Symptoms: Cognitive impairment, depersonalization/derealization, suicidal ideation, severe anxiety/panic, muscle/joint pain, body dysmorphia, severe depression, skin peeling, bone pain, acne scarring
Started college in fall of 2006, and did so with very little in terms of nutritional knowledge or natural health knowledge, so my diet was very poor that first semester. Because of this, I developed very bad acne on my face and chest/back that was very difficult to treat and made me feel pretty crappy about my appearance.

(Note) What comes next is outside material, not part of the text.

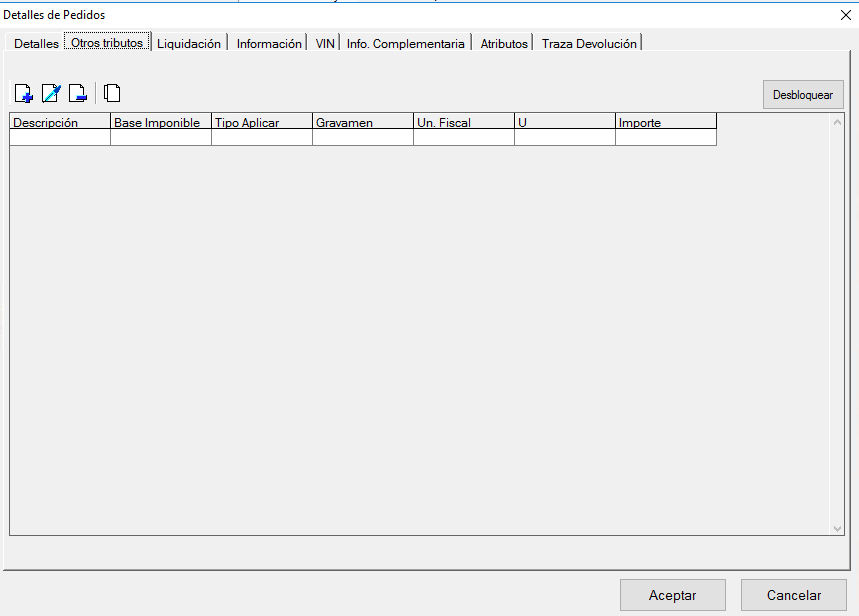The height and width of the screenshot is (616, 859).
Task: Click the Importe column header
Action: pyautogui.click(x=666, y=122)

Went to the doctor in winter of 2006 and was prescribed Accutane, with no idea it'd be the beginning of 2 decades of literal hell on earth (because of the psych meds it ultimately led me to). Within 2-3 months on a high dose of Accutane, back at college during spring of 2007, I became severely depressed to the point I could barely leave my dorm room. I developed massive panic and anxiety to the point I could not even communicate with people. I felt like I was losing my mind. Developed a pretty bad case of body dysmorphia, to the point I was in front of a mirror for hours at a time. I understand I was previously self-conscious about the acne I had developed, but this was some otherworldly, pharmaceutically induced dreamland of torture I didn't know existed.
My skin peeled, my bones and joints screamed bloody murder. I had even gotten to the point that summer where I was probably in the best shape in terms of fitness and body composition in my life, and yet the body dysmorphia raged on. It was truly a bizarre experience and I would warn against people ever using this garbage.
All it would have taken was some nutritional knowledge and lifestyle changes and I wouldn't have had to worry about any of what I'd gone through. At the end of July 2007, my parents took me back to the doctor and he told me, "I'm sorry, but I think the drug I put you on f*cked you up." These were his exact words. He suggested a psychiatrist, who I then saw and was prescribed Lexapro, after stopping the Accutane, at which point I'd been on it for about 6 months. No washout period. No "let's stop this poison and allow your body to heal." Just right onto other drugs that I should have never taken and never needed. Criminal.
That mistake led to the well-known "merry-go-round" of pharma and psych pills that have destroyed the past 20 years of my life. Will share my story in terms of the rest of those benzos and SSRIs in another post.